Entidades científicas se manifestam

As entidades científicas defendem que tanto a Lei quanto a BNCC, a ela ligada, pode limitar muito os direitos de aprendizagem dos jovens, em particular na área das ciências, e o dever do Estado de educar, aprofundando, dessa forma, ainda mais, as desigualdades sociais no País.

A Associação Nacional de História (ANPUH) também já produziu uma série de documentos criticando a BNCC do Ensino Médio e a Reforma desse ciclo, conforme ressaltou a representante da entidade na reunião, Lana Lima. Uma das críticas recai sobre o desaparecimento da disciplina de história na BNCC. “Não nos sentimos contemplados com essa versão da BNCC. Como uma disciplina fundamental para formação do cidadão fica de fora? A questão fundamental a ser debatida é quem é que queremos formar como futuro cidadão desse país? O que essa Base propõe é a formação de uma mão de obra pouco crítica e destinada a trabalhos mais simples, vinculados a interesses de empresas”, argumentou.

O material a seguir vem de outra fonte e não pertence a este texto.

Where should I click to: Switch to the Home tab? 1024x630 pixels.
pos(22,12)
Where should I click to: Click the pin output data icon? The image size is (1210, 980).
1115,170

Conforme apontou Maria Eunice Marcondes, da Sociedade Brasileira de Química (SBQ), a ênfase dada à Língua Portuguesa e à Matemática esvazia os conteúdos das demais disciplinas nas áreas das ciências da natureza e das ciências sociais. “Isso impede o aluno de ter uma visão ampla de mundo e construir um pensamento crítico”, disse, criticando também a pouca participação da comunidade nas discussões sobre a BNCC do Ensino Médio.

Hernandes Carvalho, da Federação de Sociedades de Biologia Experimental (FeSBE), acrescentou que os dois componentes obrigatórios, sozinhos, não permitem ao indivíduo uma compreensão sobre si mesmo e sua função na sociedade. “Falar sobre evolução das espécies depende de questões de sexo, de herança, do ser humano inserido na natureza”, defendeu.

Para o representante da Sociedade Brasileira de Geologia, Umberto Cordani, ao ignorar as geociências, a educação formal deixa de fora todo sistema Terra. “Grande parte dos problemas ambientais são geológicos. Fora do Brasil, essas questões são consideradas muito importantes para a Educação”, ressaltou.

A Sociedade Brasileira de Astronomia (SAB), cujo presidente Reinaldo de Carvalho, não pode estar presente, encaminhou, por intermédio da SBPC, um documento com comentários críticos sobre a BNCC e a Reforma do Ensino Médio ao presidente do CNE.

Apesar de figurar como obrigatória, a visão da matemática nessa versão da BNCC é um problema grave, segundo o representante da Sociedade Brasileira de Educação Matemática (SBEM), Vinícius de Macedo Santos. “Não nos conforta que a matemática seja parte do percurso obrigatório. Queremos uma Base que pense na formação de jovens. Isso faz parte da construção de um País. É pífia e medíocre a posição da BNCC sobre a área de matemática. Essa visão aplicacionista é um problema sério e danoso. Temos que nos perguntar a que serve tudo isso”.

Claudia Galian, representando a Associação Nacional de Pós-Graduação e Pesquisa em Educação (ANPEd), disse que para a entidade a BNCC atenta contra direitos constitucionais, pois fragiliza o ensino de várias disciplinas e empobrece o currículo com relação ao aprendizado escolar e ressaltou que o processo que levou à elaboração da Base foi nebuloso e pouco participativo, ignorou saberes da escola, dos professores e tomou o desempenho dos alunos nas grandes avaliações com única premissa. “A escolha de itinerários formativos ser dependente da oferta nas escolas é quase um deboche”, criticou.

 

Fonte: Brasil de Fato e Jornal da Ciência.